__What is needed__:
After locating the line that contains "Screen dimensions: 1175x795", restate it and each later line word for word through the end of the records.

Stored data entries:
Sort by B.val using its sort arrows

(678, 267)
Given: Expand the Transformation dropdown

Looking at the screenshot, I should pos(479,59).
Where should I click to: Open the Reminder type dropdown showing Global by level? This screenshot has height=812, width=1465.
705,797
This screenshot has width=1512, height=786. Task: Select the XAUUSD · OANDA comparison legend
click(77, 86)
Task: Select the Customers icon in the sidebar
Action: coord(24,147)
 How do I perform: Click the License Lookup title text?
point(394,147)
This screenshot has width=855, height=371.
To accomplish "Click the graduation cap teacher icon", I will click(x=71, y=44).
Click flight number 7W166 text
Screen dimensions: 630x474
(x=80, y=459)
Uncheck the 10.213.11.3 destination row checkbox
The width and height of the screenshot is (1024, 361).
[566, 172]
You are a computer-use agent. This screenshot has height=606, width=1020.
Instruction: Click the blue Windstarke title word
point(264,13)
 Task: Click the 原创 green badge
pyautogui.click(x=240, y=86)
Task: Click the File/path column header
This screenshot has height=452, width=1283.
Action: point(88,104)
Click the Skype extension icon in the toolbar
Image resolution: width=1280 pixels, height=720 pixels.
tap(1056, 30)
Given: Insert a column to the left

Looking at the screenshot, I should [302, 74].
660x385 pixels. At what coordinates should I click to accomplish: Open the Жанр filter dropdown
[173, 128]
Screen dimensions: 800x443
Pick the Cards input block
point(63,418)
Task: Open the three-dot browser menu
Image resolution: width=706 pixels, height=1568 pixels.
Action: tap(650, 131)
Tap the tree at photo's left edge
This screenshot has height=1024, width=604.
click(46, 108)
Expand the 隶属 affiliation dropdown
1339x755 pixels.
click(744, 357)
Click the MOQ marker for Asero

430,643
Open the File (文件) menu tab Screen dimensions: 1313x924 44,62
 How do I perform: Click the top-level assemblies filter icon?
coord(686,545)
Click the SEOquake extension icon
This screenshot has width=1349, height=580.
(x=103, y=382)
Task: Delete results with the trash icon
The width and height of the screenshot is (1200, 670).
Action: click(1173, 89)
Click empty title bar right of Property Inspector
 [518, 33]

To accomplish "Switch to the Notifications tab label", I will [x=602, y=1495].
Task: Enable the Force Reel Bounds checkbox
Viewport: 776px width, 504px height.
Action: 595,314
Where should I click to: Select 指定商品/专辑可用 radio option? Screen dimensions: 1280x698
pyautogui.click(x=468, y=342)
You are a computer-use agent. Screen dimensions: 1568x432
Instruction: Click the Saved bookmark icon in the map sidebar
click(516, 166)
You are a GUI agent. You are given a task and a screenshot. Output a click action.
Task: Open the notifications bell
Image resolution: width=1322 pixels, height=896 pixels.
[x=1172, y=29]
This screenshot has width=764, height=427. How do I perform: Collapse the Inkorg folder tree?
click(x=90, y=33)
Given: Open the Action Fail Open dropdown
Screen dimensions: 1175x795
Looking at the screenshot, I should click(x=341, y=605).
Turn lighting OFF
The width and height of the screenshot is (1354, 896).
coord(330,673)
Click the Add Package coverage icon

__Response area__:
Screen dimensions: 1175x795
Looking at the screenshot, I should click(x=341, y=605).
Turn lighting OFF
The width and height of the screenshot is (1354, 896).
coord(330,673)
Click the Add Package coverage icon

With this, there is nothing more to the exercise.